Há três questões neste escândalo de renovado recurso à aplicação da censura, por via do Judiciário, que gritam por serem expostas.
Primeiro, a própria circunstância agravante da demora no julgamento da censura ao Estado de São Paulo, decorridos trinta e quatro dias da concessão da liminar pelo desembargador Dácio Vieira ao filho de José Sarney, Fernando Sarney, que proíbe o jornal de publicar dados sobre a investigação da Polícia Federal acerca de negócios do empresário.
Causa estranheza e preocupação a circunstância que uma liminar, concedida com presteza por pessoa das relações do clã Sarney (a ponto de ser impetrado recurso de exceção de suspeição pelo advogado Manuel Alceu Affonso Ferreira), venha a ser posteriormente prorrogada na prática, a treze de agosto, pelo Desembargador Waldir Leôncio Cordeiro Lopes, do mesmo Tribunal de Justiça do Distrito Federal. Em decisão em que o intuito dilatório transparece cristalinamente, Lopes Júnior invocou prudência, para procrastinar a respectiva deliberação acerca do mandado para depois de receber informações do próprio Dácio Vieira e, o que mais caracteriza o desígnio protelatório, o parecer da Procuradoria da Justiça.
Segundo, a decisão dos desembargadores Dácio Vieira e de seu colega Lopes Júnior não provem de algum apartado foro da República, ou de um desses grotões, em que magistrados podem por vezes promanar estapafúrdios ditames, mas sim do próprio centro político, administrativo e judiciário da Nação. E, sem embargo do caráter anticonstitucional das sentenças – primo, acolhendo o pleito indevido do filho do Senador Sarney, investigado por tráfico de influência e secondo, denegando liminarmente a ação da parte parte prejudicada - joga para as gavetas de acintosa demora, questão que simples aprendiz de direito sabe que atenta contra a Constituição e, nesse sentido, tem sido regularmente, quaisquer que sejam os seus esgarçados disfarces, derrubada no Supremo pelo abusivo intento de reimposição da censura.

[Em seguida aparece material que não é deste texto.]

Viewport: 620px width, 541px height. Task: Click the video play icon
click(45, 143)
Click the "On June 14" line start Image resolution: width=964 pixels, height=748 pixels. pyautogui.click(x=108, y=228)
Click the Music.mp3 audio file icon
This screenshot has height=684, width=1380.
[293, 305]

Terceiro, a timidez da sociedade civil e o silêncio incompreensível dos demais órgãos de imprensa e comunicação. Será que desconhecem aquela velha estória da pessoa que não reage diante de seguidas violações do direito de seus vizinhos, pelo motivo egoísta e pouco inteligente de que as transgressões não o atingem diretamente? A censura, em todos os seus avatares, é uma grave falta contra a sociedade e nesse contexto deve ser encarada e combatida.
Por isso, é um verdadeiro escândalo que se permita, com mutismo apenas quebrado pela vítima direta da censura inconstitucional, que persista tal afronta à uma das cláusulas pétreas da Constituição de 5 de outubro de 1988, como se fora questão menor, que se julga poder sufocar nos domínios do Maranhão.

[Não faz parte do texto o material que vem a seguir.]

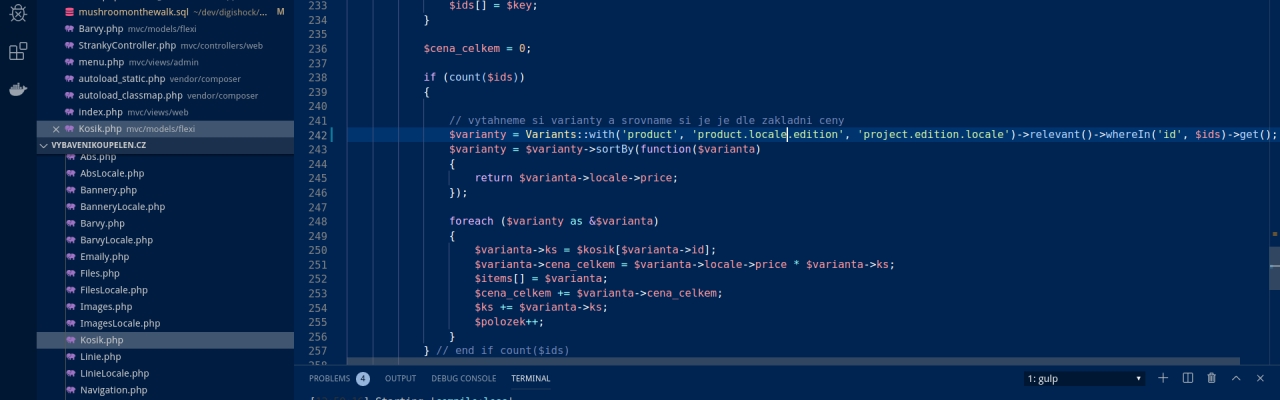Kill terminal with the trash icon
1280x400 pixels.
click(x=1212, y=378)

Elemento colateral e que tristemente sublinha continuarmos a carecer de opiniões vindas do estrangeiro para convalidar princípios e garantias estabelecidos pela Constituinte de 1988, é a ampla divulgação – e agora não apenas por O Estado de São Paulo - da crítica de Ricardo Trotti, coordenador da Comissão de Liberdade de Imprensa e diretor do Instituto de Imprensa da Sociedad Interamericana de Prensa (SIP), de que a decisão judicial favorável à família do presidente do Senado, José Sarney, já deveria ter sido derrubada.

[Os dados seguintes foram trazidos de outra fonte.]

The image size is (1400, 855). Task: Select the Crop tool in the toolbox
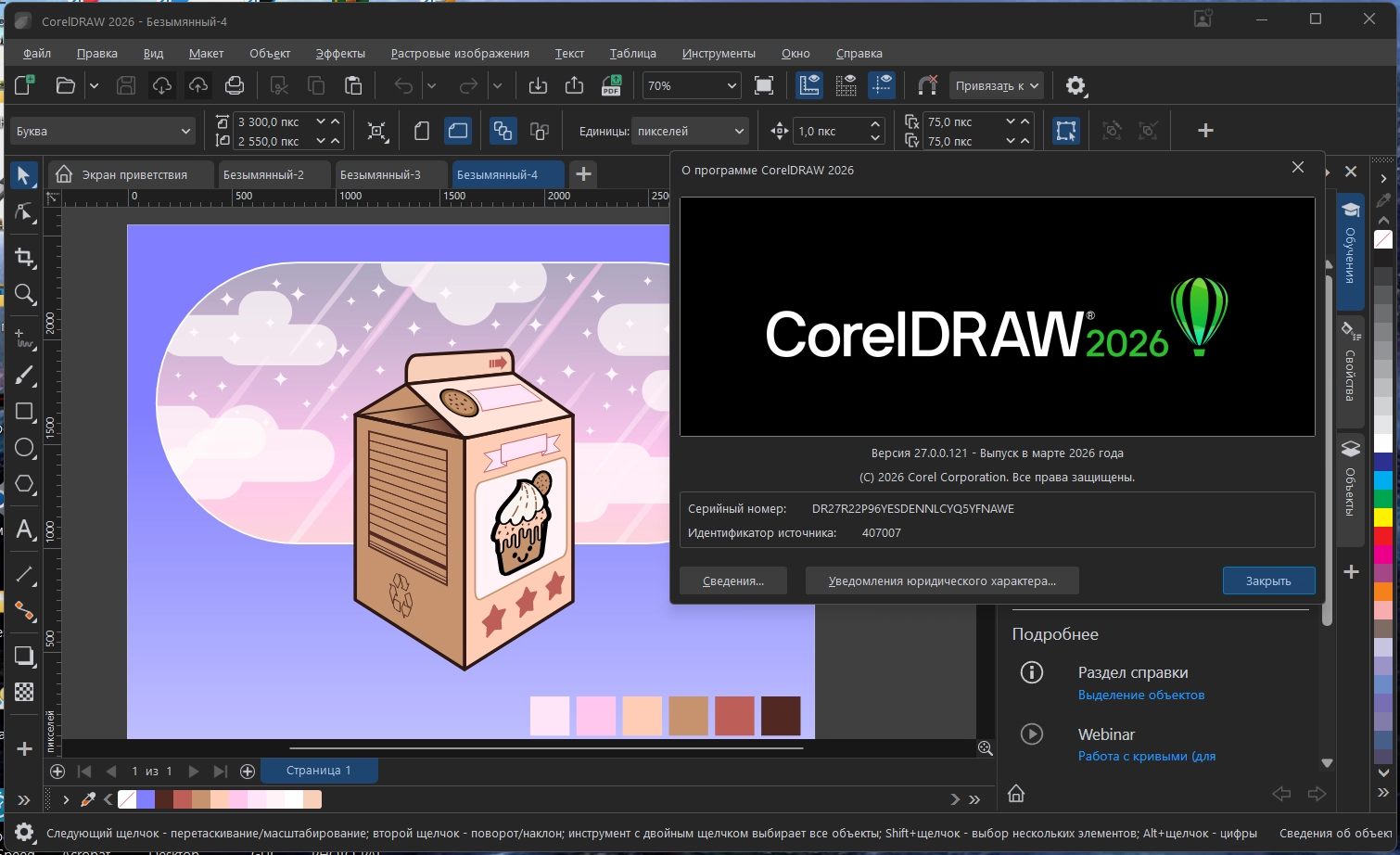25,258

Se é oportuno que a SIP se manifeste, é constrangedor, no entanto, que os demais órgãos da imprensa e de comunicação precisem desta muleta alienígena para gritar aos quatro ventos o que só não será óbvio em terras do coronel Hugo Chávez e de seu êmulo equatoriano, Rafael Correa, vale dizer ‘quando a liberdade de imprensa está em risco, quando está em questão o direito das pessoas de saberem, o Judiciário deveria ser mais rápido, de forma a garantir um direito fundamental da democracia, que é a liberdade de expressão’.
Que não nos façamos ilusões. Os direitos, mesmo os mais transparentes e inquestionáveis, só são arrebatados e recuperados mediante o empenho e a luta da sociedade. O egoísmo e o egotismo não são soluções. Se o escândalo da liminar de Dácio Vieira pode persistir por mais de mês, as autoridades – e os falantes – da República não se podem eximir da própria responsabilidade.
Não te esqueças de quando vierem por ti, já não haverá ninguém para te defender.